** Opening Data listing block **

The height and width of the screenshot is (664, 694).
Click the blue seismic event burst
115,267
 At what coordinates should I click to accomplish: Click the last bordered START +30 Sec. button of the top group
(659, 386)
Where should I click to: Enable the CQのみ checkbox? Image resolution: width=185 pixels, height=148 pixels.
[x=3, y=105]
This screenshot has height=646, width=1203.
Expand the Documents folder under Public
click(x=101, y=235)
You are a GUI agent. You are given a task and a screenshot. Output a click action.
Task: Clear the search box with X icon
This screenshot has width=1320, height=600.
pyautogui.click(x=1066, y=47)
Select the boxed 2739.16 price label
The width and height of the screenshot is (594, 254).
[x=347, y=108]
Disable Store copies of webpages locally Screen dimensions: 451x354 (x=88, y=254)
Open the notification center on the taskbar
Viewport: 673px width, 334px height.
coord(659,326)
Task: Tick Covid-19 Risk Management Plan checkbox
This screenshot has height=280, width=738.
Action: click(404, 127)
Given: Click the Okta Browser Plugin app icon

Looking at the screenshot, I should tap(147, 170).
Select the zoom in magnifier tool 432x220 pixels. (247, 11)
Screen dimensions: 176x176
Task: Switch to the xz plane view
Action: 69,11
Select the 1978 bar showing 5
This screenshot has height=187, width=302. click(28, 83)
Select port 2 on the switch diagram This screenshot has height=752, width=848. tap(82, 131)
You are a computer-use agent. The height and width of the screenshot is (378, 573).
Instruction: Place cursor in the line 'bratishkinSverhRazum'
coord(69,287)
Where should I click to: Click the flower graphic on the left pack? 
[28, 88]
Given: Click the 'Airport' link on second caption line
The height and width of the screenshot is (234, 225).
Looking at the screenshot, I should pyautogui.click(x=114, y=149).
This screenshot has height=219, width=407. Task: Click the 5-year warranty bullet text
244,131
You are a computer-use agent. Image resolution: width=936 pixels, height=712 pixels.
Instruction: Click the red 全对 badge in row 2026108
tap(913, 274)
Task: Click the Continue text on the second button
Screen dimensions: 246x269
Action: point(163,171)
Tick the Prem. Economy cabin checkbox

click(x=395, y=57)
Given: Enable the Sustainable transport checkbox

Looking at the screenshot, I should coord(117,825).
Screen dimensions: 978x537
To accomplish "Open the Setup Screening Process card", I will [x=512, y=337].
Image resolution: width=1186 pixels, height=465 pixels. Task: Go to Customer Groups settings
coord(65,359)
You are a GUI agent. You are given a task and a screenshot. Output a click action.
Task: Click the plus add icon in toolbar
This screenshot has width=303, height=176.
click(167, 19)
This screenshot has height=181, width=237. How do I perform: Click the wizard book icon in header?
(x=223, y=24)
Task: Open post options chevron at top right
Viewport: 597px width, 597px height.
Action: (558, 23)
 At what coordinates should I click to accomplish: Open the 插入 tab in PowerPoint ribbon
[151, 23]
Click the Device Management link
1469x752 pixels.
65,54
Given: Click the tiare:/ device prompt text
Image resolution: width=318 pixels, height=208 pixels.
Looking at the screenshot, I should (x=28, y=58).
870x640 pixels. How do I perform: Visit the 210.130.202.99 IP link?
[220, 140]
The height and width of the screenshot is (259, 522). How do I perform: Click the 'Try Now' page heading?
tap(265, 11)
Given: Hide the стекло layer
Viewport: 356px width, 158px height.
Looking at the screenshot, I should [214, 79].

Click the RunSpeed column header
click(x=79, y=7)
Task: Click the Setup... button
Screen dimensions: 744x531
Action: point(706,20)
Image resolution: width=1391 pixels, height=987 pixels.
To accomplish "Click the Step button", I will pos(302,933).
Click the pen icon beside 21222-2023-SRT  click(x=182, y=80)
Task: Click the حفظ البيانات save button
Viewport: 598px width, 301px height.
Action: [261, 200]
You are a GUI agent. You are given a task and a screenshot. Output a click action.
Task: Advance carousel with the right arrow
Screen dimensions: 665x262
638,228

** Closing Data listing block **

Work to complete -
Only one stretch of the entries above is wanted: the lines from the one containing "You are a computer-use agent. Image" through the one containing "Image resolution: width=1391". Please reproduce it exactly.

Reply to the exercise -
You are a computer-use agent. Image resolution: width=936 pixels, height=712 pixels.
Instruction: Click the red 全对 badge in row 2026108
tap(913, 274)
Task: Click the Continue text on the second button
Screen dimensions: 246x269
Action: point(163,171)
Tick the Prem. Economy cabin checkbox

click(x=395, y=57)
Given: Enable the Sustainable transport checkbox

Looking at the screenshot, I should coord(117,825).
Screen dimensions: 978x537
To accomplish "Open the Setup Screening Process card", I will [x=512, y=337].
Image resolution: width=1186 pixels, height=465 pixels. Task: Go to Customer Groups settings
coord(65,359)
You are a GUI agent. You are given a task and a screenshot. Output a click action.
Task: Click the plus add icon in toolbar
This screenshot has width=303, height=176.
click(167, 19)
This screenshot has height=181, width=237. How do I perform: Click the wizard book icon in header?
(x=223, y=24)
Task: Open post options chevron at top right
Viewport: 597px width, 597px height.
Action: (558, 23)
 At what coordinates should I click to accomplish: Open the 插入 tab in PowerPoint ribbon
[151, 23]
Click the Device Management link
1469x752 pixels.
65,54
Given: Click the tiare:/ device prompt text
Image resolution: width=318 pixels, height=208 pixels.
Looking at the screenshot, I should (x=28, y=58).
870x640 pixels. How do I perform: Visit the 210.130.202.99 IP link?
[220, 140]
The height and width of the screenshot is (259, 522). How do I perform: Click the 'Try Now' page heading?
tap(265, 11)
Given: Hide the стекло layer
Viewport: 356px width, 158px height.
Looking at the screenshot, I should [214, 79].

Click the RunSpeed column header
click(x=79, y=7)
Task: Click the Setup... button
Screen dimensions: 744x531
Action: point(706,20)
Image resolution: width=1391 pixels, height=987 pixels.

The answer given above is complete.